# WHAT YOU WILL DO
After locating the line with "Instruction: Open the", set down that line and all the lines that follow it, unchanged, to the end of the records; omit the pictures.

-- TASK INPUT follows --

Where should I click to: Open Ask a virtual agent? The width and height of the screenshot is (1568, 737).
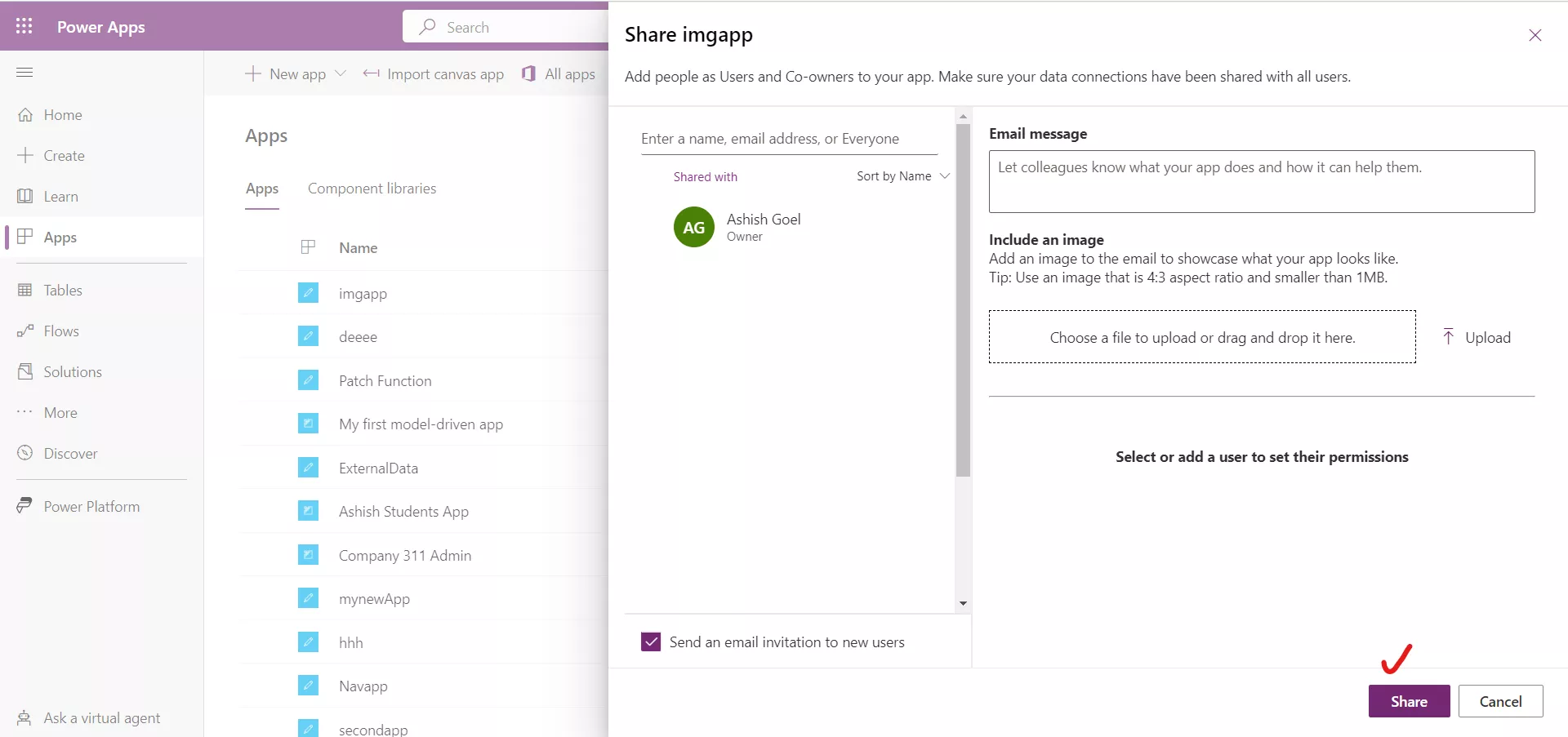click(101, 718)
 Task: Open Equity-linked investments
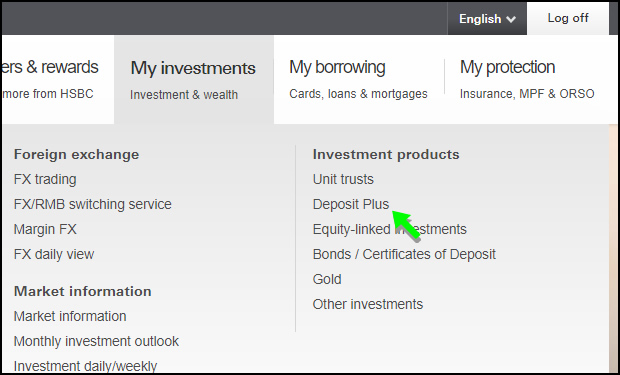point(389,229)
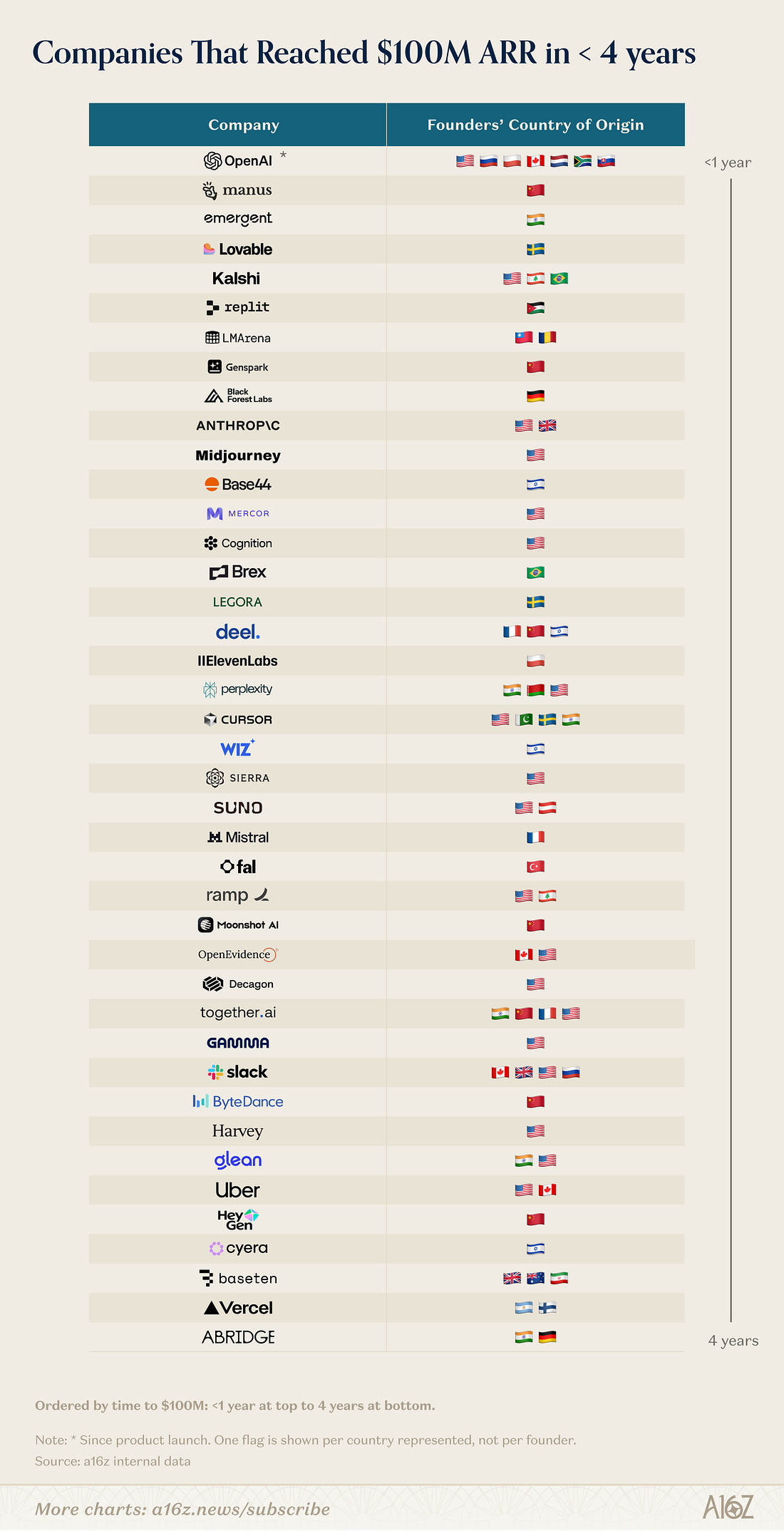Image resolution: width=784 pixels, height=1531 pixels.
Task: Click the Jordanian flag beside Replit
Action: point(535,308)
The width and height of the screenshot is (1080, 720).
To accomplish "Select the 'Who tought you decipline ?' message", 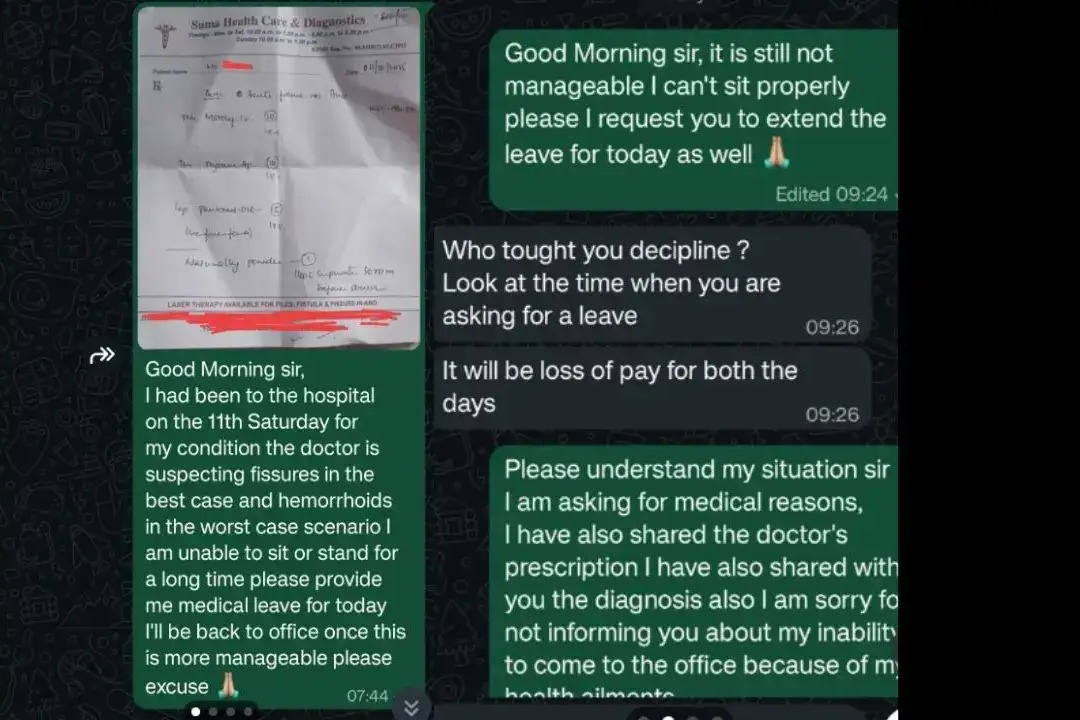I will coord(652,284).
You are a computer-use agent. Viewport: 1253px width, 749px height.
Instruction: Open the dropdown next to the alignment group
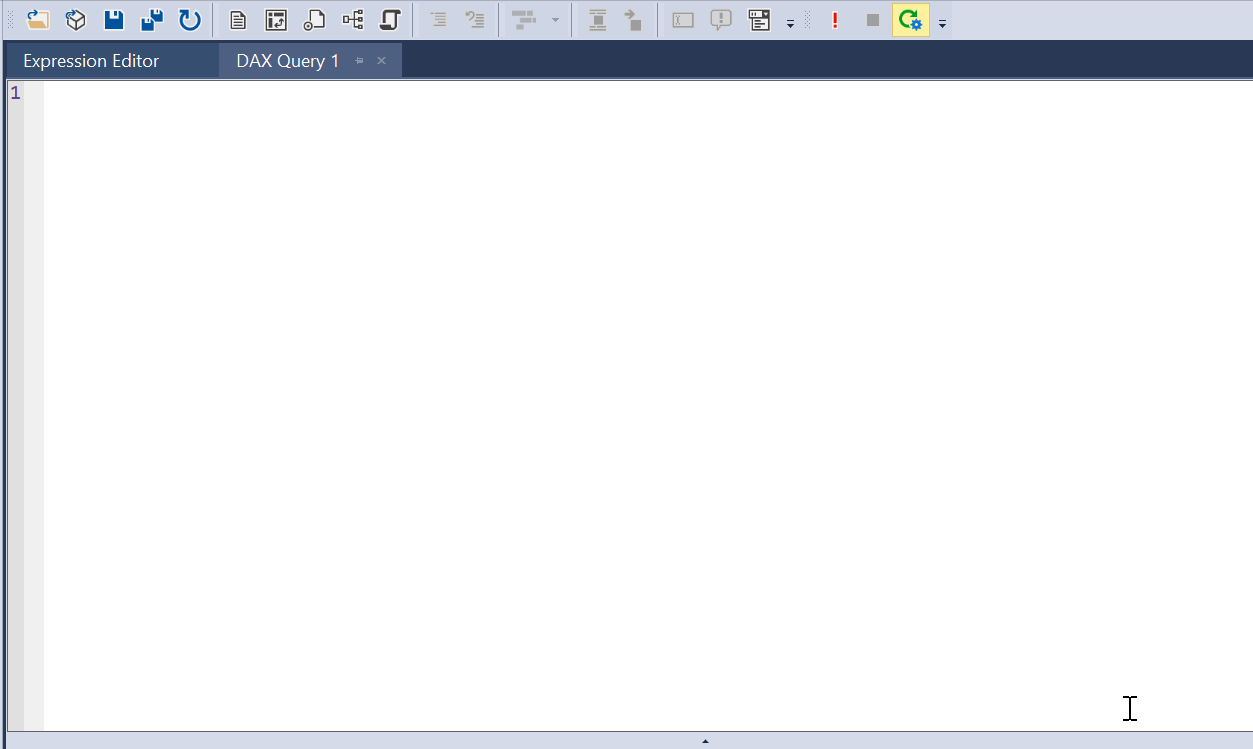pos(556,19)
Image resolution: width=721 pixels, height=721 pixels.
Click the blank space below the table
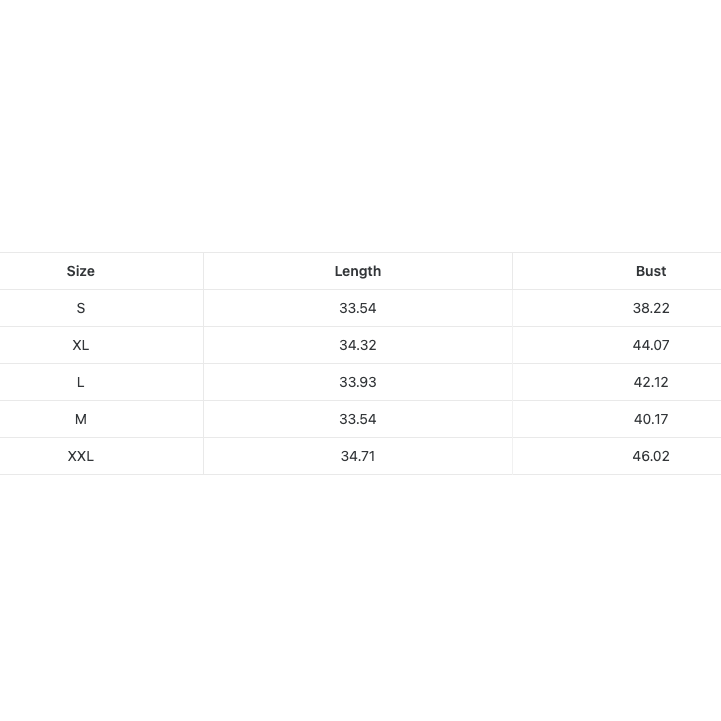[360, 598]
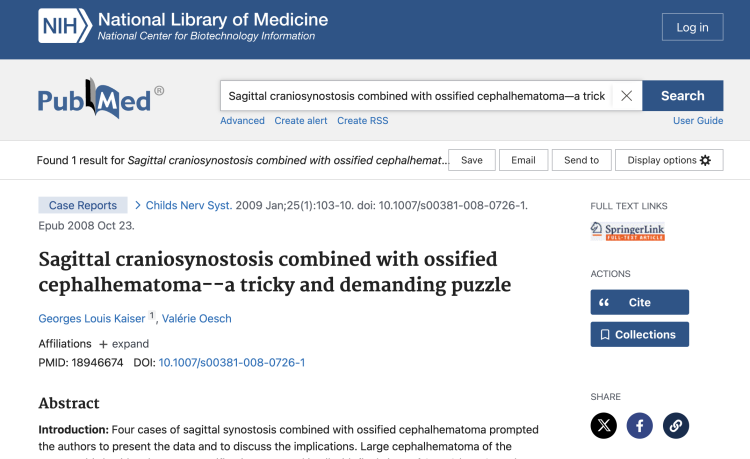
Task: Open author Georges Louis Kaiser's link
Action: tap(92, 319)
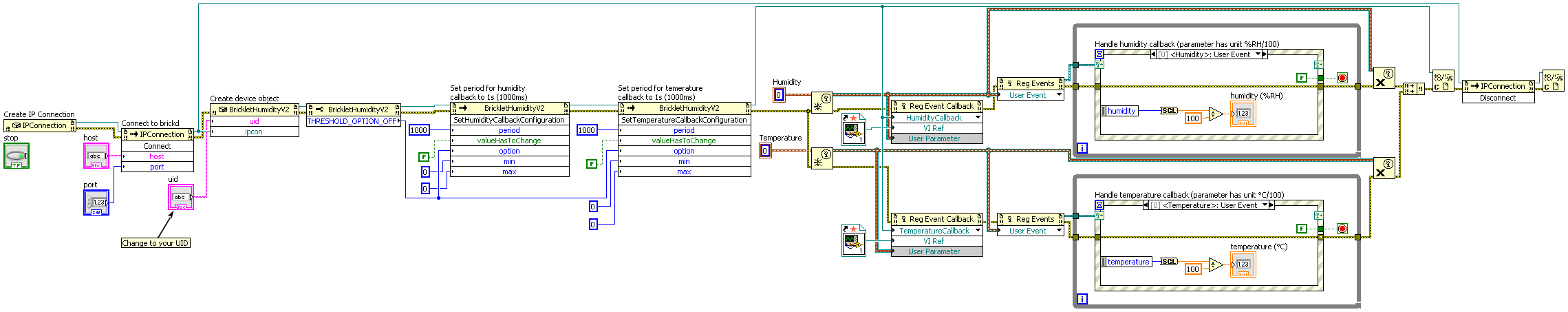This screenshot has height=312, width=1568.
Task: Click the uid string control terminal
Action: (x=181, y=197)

-- TASK INPUT concluded --

# TASK OUTPUT
Instruction: Open the dropdown next to the alignment group
pos(556,19)
Image resolution: width=721 pixels, height=721 pixels.
Click the blank space below the table
[360, 598]
Task: Open author Georges Louis Kaiser's link
Action: tap(92, 319)
This screenshot has height=312, width=1568.
Task: Click the uid string control terminal
Action: (x=181, y=197)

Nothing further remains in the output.